*EXTRAIT DE PAGE*.

::::

Au risque de la joie nous emmène dans le cabinet d’une psychanalyste qui se souvient de patients aux destins singuliers.
Dans ce seul en scène intimiste, Esther Ebbo adapte des extraits de l’ouvrage de la psychanalyste et philosophe Anne Dufourmantelle, L’éloge du risque. On y rencontre des témoignages de personnages confrontés à des problématiques de vie variées qui nécessiteront toutes, à un moment donné, d’oser. Oser dépasser des peurs, prendre des risques, se réinventer, pour ouvrir la voie des possibles et cheminer vers la liberté. Un joli seul en scène qui nous a toutefois laissés un peu sur notre faim.
Morceaux choisis
Un double fauteuil en velours, appelé fauteuil conversation, disposé sur un grand et réconfortant tapis, composent le décor sobre de ce qui nous apparaît comme le cabinet d’un thérapeute. Dans une mise en scène sobre enveloppée d’une ambiance lumineuse intimiste, Esther Ebbo incarne à la fois les patient.e.s et le thérapeute. Mais elle se fait aussi la voix d’une pensée plus universelle qui vient chercher sa résonance dans le parcours de chacun.e de nous.

::::

*Éléments stockés du jeu de données*.
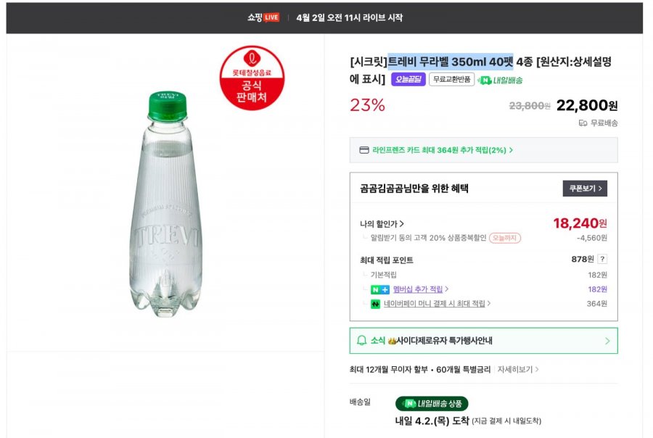This screenshot has height=438, width=653.
Task: Click the 네이버페이 N icon
Action: (x=374, y=305)
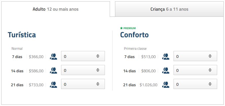
Task: Click stepper arrows for Conforto 21 dias
Action: point(210,84)
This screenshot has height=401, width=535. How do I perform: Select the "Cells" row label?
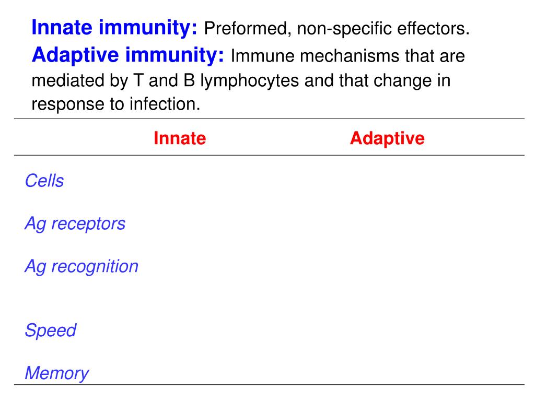44,181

::::

*CONSIGNE 1*.
Traduisez en anglais cette phrase de la critique du spectacle : « Au risque de la joie nous emmène dans le cabinet d’une psychanalyste qui se souvient de patients aux destins singuliers. »
*CONSIGNE 2*.
Selon la critique du spectacle, de quel ouvrage Esther Ebbo adapte-t-elle des extraits ?
*CONSIGNE 3*.
Prolongez la critique du spectacle à la suite de sa dernière phrase.

*RÉPONSE 1*.
Au risque de la joie takes us into the office of a psychoanalyst who remembers patients with singular destinies.

*RÉPONSE 2*.
De L’éloge du risque, d’Anne Dufourmantelle.

*RÉPONSE 3*.
La rupture après une passion dévorante ; un homme qui a perdu sa femme dans un accident de voiture ; une femme qui ne supporte pas de se voir nue ; une autre quittée par un vulgaire post-it sur le frigo ; une mère parvenant difficilement à survivre au deuil de son enfant ; ou encore un homme qui boit pour perdre pieds tandis que l’inceste apparaît, enfoui sous des couches de drames et d’amnésie… Les thèmes abordés sont nombreux et variés, et la détresse côtoie l’espoir.
De l’intime à l’universel
Sur la cinquantaine de chapitres de l’ouvrage de la psychanalyste, Esther Ebbo en a conservé 16 qu’elle nous livre avec beaucoup de fluidité, de naturel, et une jolie présence. Les confidences rapportées des patients s’entremêlent aux analyses personnelles de la thérapeute tandis que des extraits sonores, des sons de piano ou des voix d’enfants s’élèvent çà-et-là, comme pour prolonger ces paroles que la comédienne incarne jusque dans son corps.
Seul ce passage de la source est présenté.